Parliamo di integrazione
L’integrazione sociale degli immigrati internazionali è un argomento vario e vasto, ma comunque è necessario affrontarlo; è un problema chesorge nelle società in cui l’identità nazionale si edifica sul concetto di omogeneità in confini nazionali ben definiti, accentuando la differenza tra “noi e loro” che mina equilibrio e uniformità etnica interna.
Tra integrazione, assimilazione e inclusione
L’integrazione sociale riguarda coloro che intendono diventare membri di una società per migliorare le proprie condizioni di vita; la definizione del dizionario Garzanti, a questo proposito, parla proprio di miglioramento ed arricchimento di un qualcosa per renderla integra.
Mentre prima, l’integrazione veniva definita come un processo di adattamento degli immigrati alla società ospitante, oggi il significato è mutato in processo di interazione tra autoctoni ed immigrati che preservano i propri tratti identitari evitando quel processo di assimilazione socio- culturale, tipico degli imperi coloniali, che mette in risalto i valori della cultura ospite che più stridono con quella ospitante promuovendone la soppressione.

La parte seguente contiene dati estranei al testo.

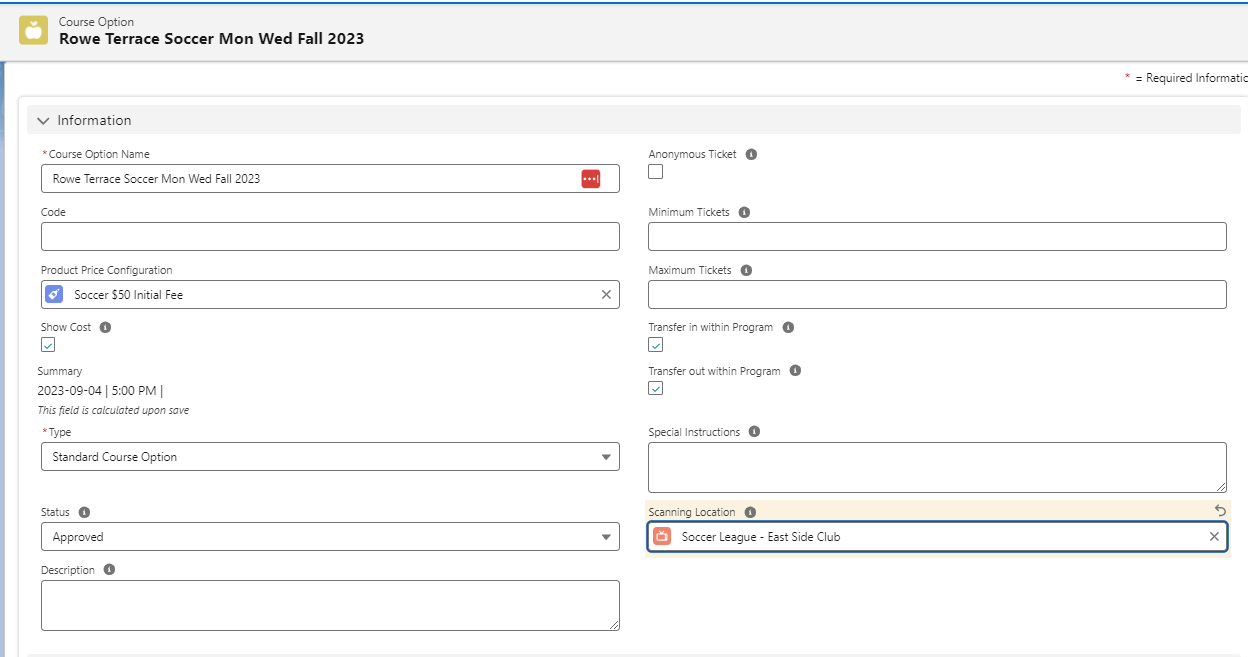Image resolution: width=1248 pixels, height=657 pixels.
Task: Click the Special Instructions text area
Action: (x=935, y=465)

L’integrazione, sebbene escluda l’assimilazione, lo fa limitatamente a quegli “atteggiamenti sociali” che non ledono i valori condivisi in un dato contesto sociale. Accanto al concetto di integrazione vi è, poi, quello di inclusione, per cui, quando tra gli individui sorgono differenze (dovute a sesso, razza, provenienza, religione, cultura, ecc.) che portano all’esclusione da un contesto, l’inclusione sociale è la determinante che elimina le barriere discriminatorie all’interno della società, contemplando la diversità come valore anziché come fattore limitante.

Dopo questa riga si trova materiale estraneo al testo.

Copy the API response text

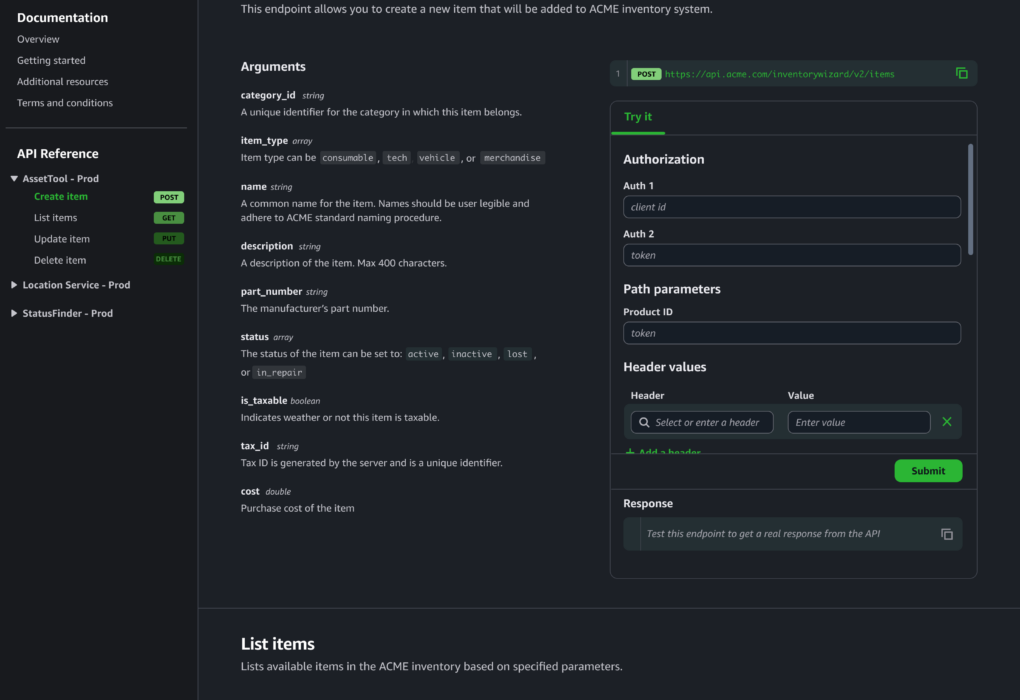[x=946, y=534]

Il Migrant Integration Policy Index
Il MIPEX è uno strumento che valuta e compara 52 Stati attraverso la valutazione di diritti fondamentali base, pari opportunità e sicurezza del futuro in 8 aree politiche di integrazione:
- Mobilità nel mercato del lavoro;
- Ricongiungimenti familiari;
- Educazione;
- Salute;
- Partecipazione politica;
- Accesso alla cittadinanza;
- Residenza permanente;
- Antidiscriminazione.
Lo scopo è fornire un ricco framework di opportunità da offrire agli immigrati per integrarsi e partecipare attivamente alle società dei Paesi in cui si insediano.
In Italia, complice l’annoso dibattito sullo ius soli e sulla concessione della cittadinanza, insieme alle più recenti restrizioni dei Decreti Sicurezza riversatesi anche su naturalizzazione e accesso alla sanità, il punteggio MIPEX non va oltre 58/100, indice di mediocrità in tema di accoglienza e solo leggermente superiore alla media dei Paesi UE. Questi dati confermano come i cittadini stranieri possano godere dei diritti base, ma non abbiano la sicurezza per stabilirsi e integrarsi permanentemente godendo anche dei diritti politici.
L’approccio italiano è quello di un’integrazione temporanea ultimamentelimitata ulteriormente dalla pandemia. Prendendo come “Paese- paragone” la Svezia, tra gli Stati con il più alto valore MIPEX (86/100), notiamo come abbia sì implementato l’integrazione, ma ponendo restrizioni ai ricongiungimenti e ai servizi sanitari. In ogni caso, l’indice MIPEX svedese deve esserci da esempio nel vedere l’immigrazione come risorsa per la crescita nazionale che non ha compromesso affatto il sistema welfare del Paese scandinavo.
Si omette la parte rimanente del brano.